The motions that led to this phase of this proceeding were filed on May 31, 2000, when Cox filed papers seeking both a TRO and preliminary injunction against Pacific, as well as a request for mediation pursuant to the terms of Cox's interconnection agreement with Pacific. 1 Specifically, Cox sought to enjoin Pacific "from any further delivery of its White Pages directories that Pacific knows contain listings for Cox's customers who have requested that their listings be kept private." Cox alleged not only that it was likely to prevail on the merits, but also that "Cox and its customers will be irreparably harmed if Pacific is permitted to continue to deliver the tainted directories and does not expeditiously print new directories." (Cox TRO Motion, p. 1.)

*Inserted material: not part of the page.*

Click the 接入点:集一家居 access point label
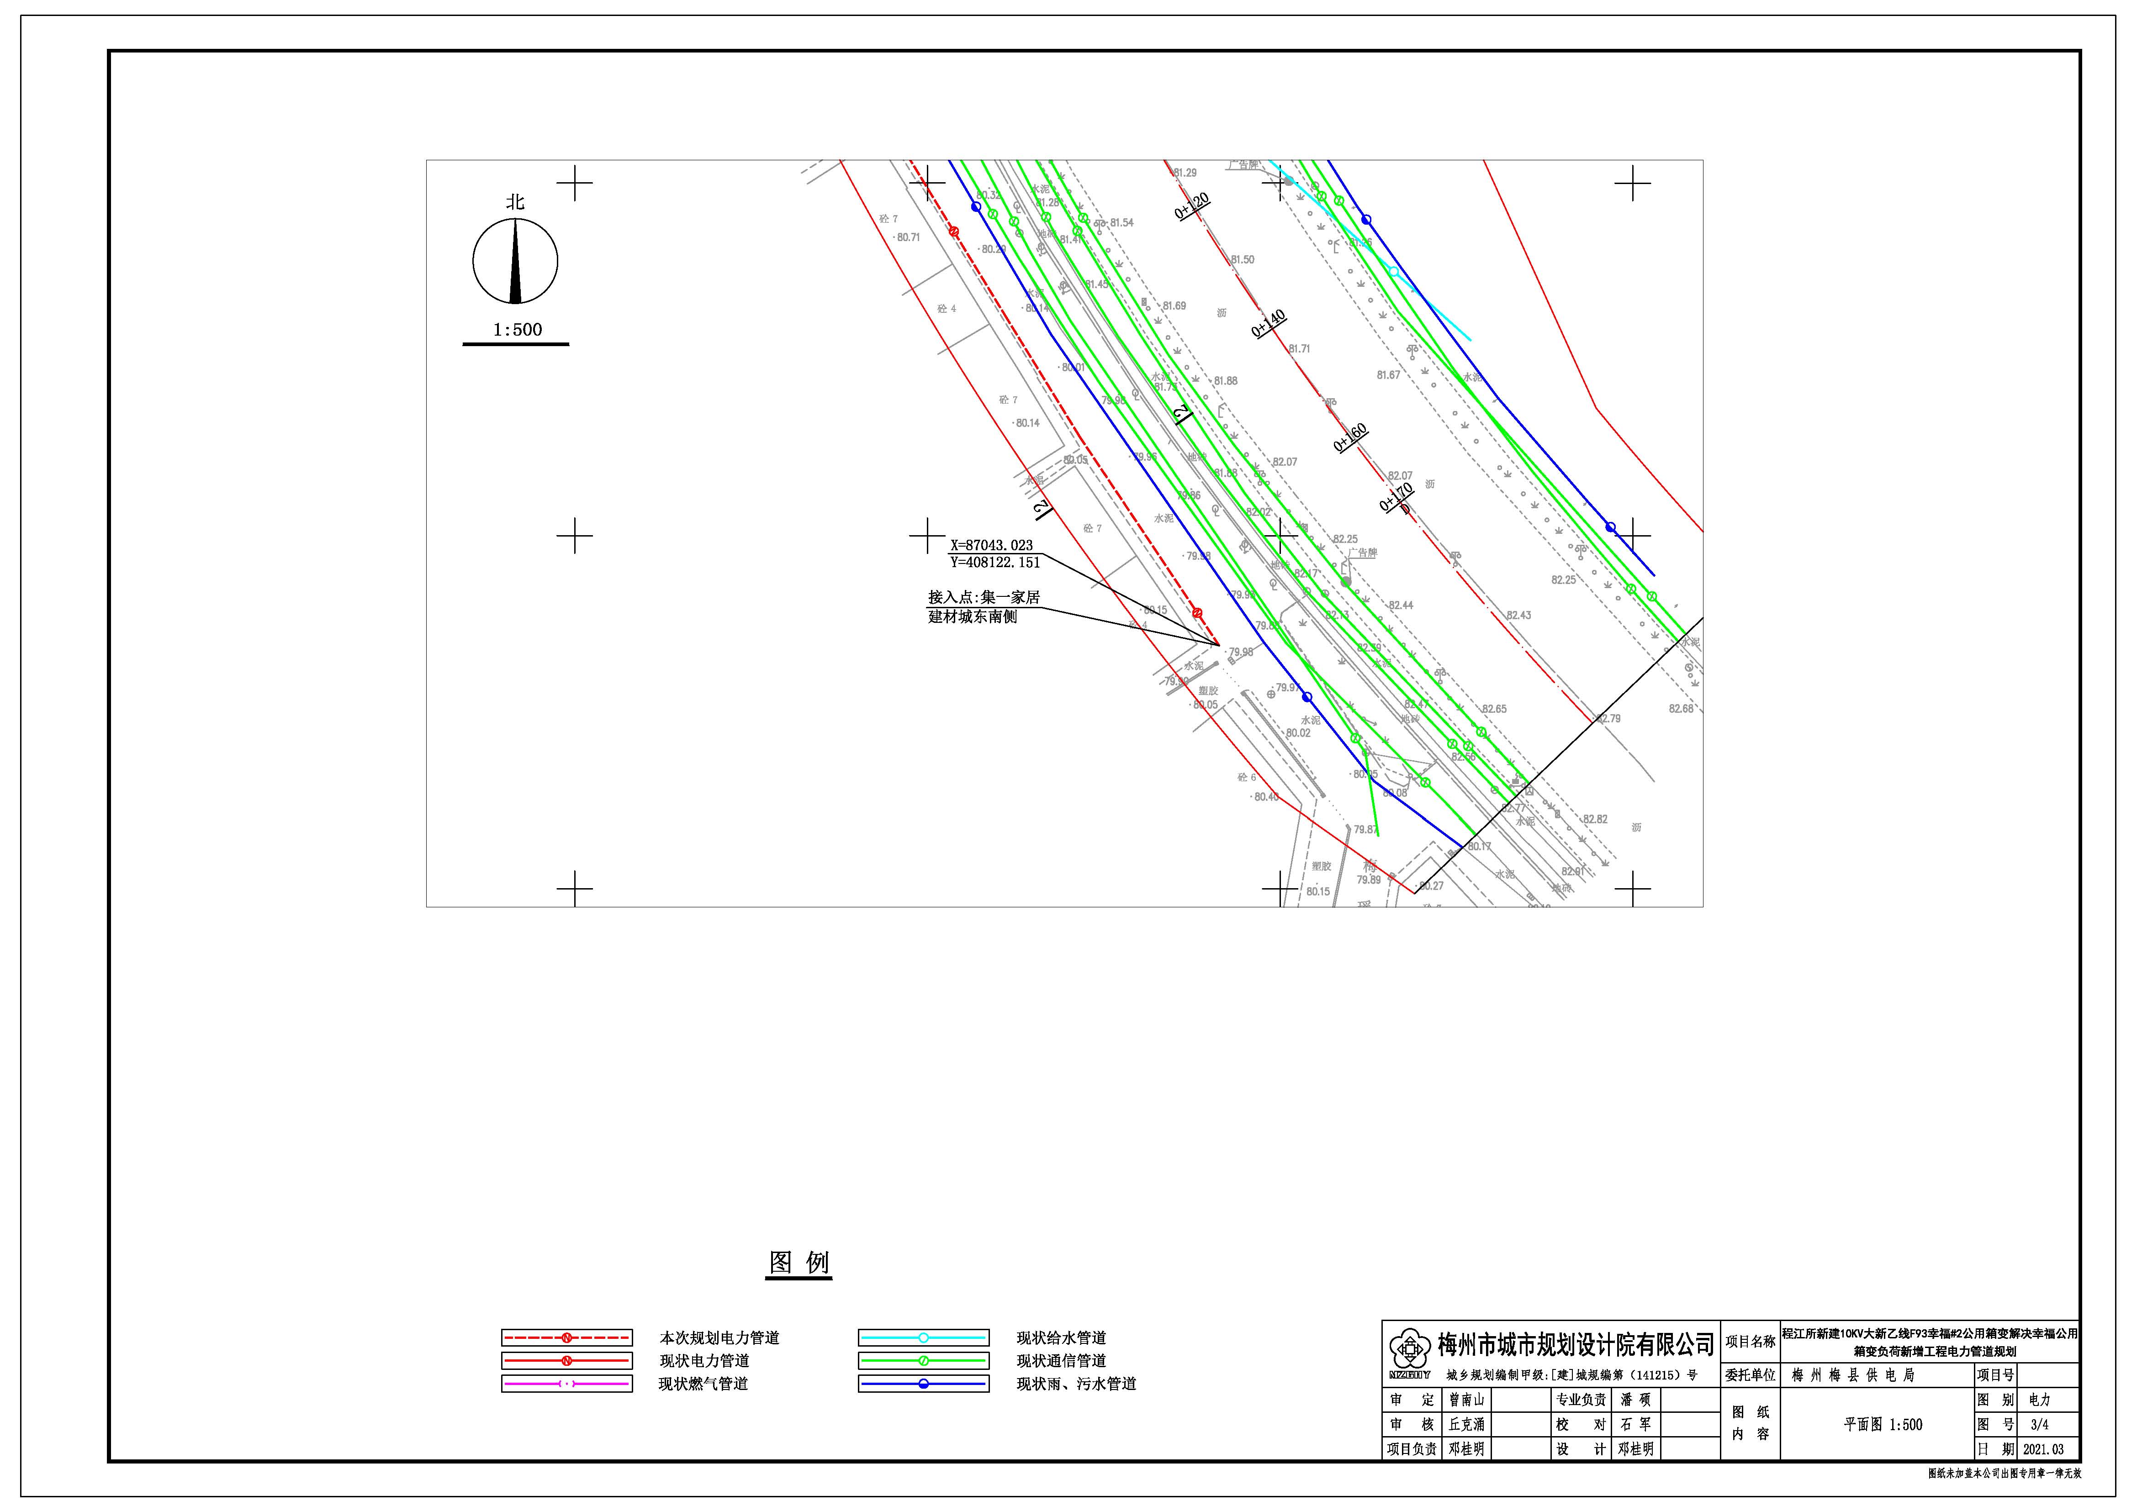[983, 597]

The declarations attached to Cox's papers set forth an extensive history of the dispute, which arose out of Cox's obligation under its interconnection agreement to transmit listings for all of its customers to Pacific. It is Pacific that prints and distributes the White Pages directory used by all telephone customers in the San Diego area.
According to Cox's declarations, the problem began in August 1999, when new software deployed by Cox began failing to place a "customer privacy designator" on the names of Cox customers who had requested unlisted or non-published listings. Cox apparently did not become aware of this problem until May 4, 2000, when it began receiving calls from San Diego customers who had requested unlisted or non-published numbers but whose names and numbers appeared in the new directories that Pacific was distributing.
Both parties agree that Cox informed Pacific of the problem the next day, May 5, but by then approximately 100,000 of the tainted directories had already been distributed. On May 12, 2000, the problem came to the attention of a Pacific vice president, Cynthia Marshall, who ordered an immediate cessation of any further distribution of the tainted directories.
During the next two and one-half weeks, Cox and Pacific discussed options for handling the problem, including the viability of alternatives to reprinting the directory. Eventually, Pacific pressed Cox to assume all of the costs associated with printing and distributing a corrected directory-which were estimated at $4 to $5 million-but Cox declined to assume this obligation. Finally, Pacific informed Cox that if it did not agree to pay the costs of reprinting and redistribution, Pacific would be obliged to resume distribution of the tainted directories, since its schedule for printing and distributing the many other directories used by its California customers allegedly would not allow the matter to drag on indefinitely.
The issue came to a head on May 31, 2000. That morning, Cox learned from a newspaper reporter that Pacific intended to resume distribution of the tainted directories that very day. When counsel for Cox telephoned counsel for Pacific to inquire if this was true, Pacific's counsel confirmed that this was Pacific's intention.2 Later in the day on May 31, Cox filed the motion for a TRO and preliminary injunction (and request for mediation) described above. After learning of these motions, the Commission's Chief Administrative Law Judge (ALJ) telephoned senior officials at Pacific and requested that they immediately cease distribution of the tainted directories. Pacific's officials agreed, and asked that they be granted until noon the next day, June 1, to file a response to Cox's motions. The Chief ALJ agreed to this request.3
On June 2, 2000, President Lynch issued the TRO Ruling referred to above. The TRO Ruling ordered Pacific to cease "any further delivery of White Pages directories in the South and East San Diego region that contain the unlisted and non-published numbers of Cox's customers" until further notice, or until issuance of a ruling on Cox's motion for a preliminary injunction. (Mimeo., p.1.) The TRO Ruling also urged both Cox and Pacific to "focus on and mutually work toward the common goals of recovering all of the tainted directories that have been disseminated both in print form and electronically and of destroying tainted directories." (Id. at 12.)4
1 Cox requested mediation on the issue of whether Pacific's conduct in the San Diego directory matter breached various provisions of the interconnection agreement, which is dated July 25, 1996 and was approved by the Commission in Decision (D.) 96-10-040. 2 Declaration of Lee Burdick In Support of the Motion of Cox California Telcom., L.L.C. for a Temporary Restraining Order/Preliminary Injunction, dated May 31, 2000, ΒΆ11. 3 In its June 1 response, Pacific reiterated that the problem with transferring customer data originated with Cox, and noted that other competitive local exchange carriers (CLECs) had not encountered similar difficulties. Pacific also argued that Cox's delay and ultimate refusal to pay the cost of printing and distributing corrected directories had prejudiced other customers of Pacific who were waiting for new directories in their regions. However, Pacific did not dispute that on May 31st, it resumed distribution of the tainted directories that had been suspended on May 12th. 4 At its meeting of June 8, 2000, the Commission issued D.00-06-042, which ratified and confirmed the TRO Ruling.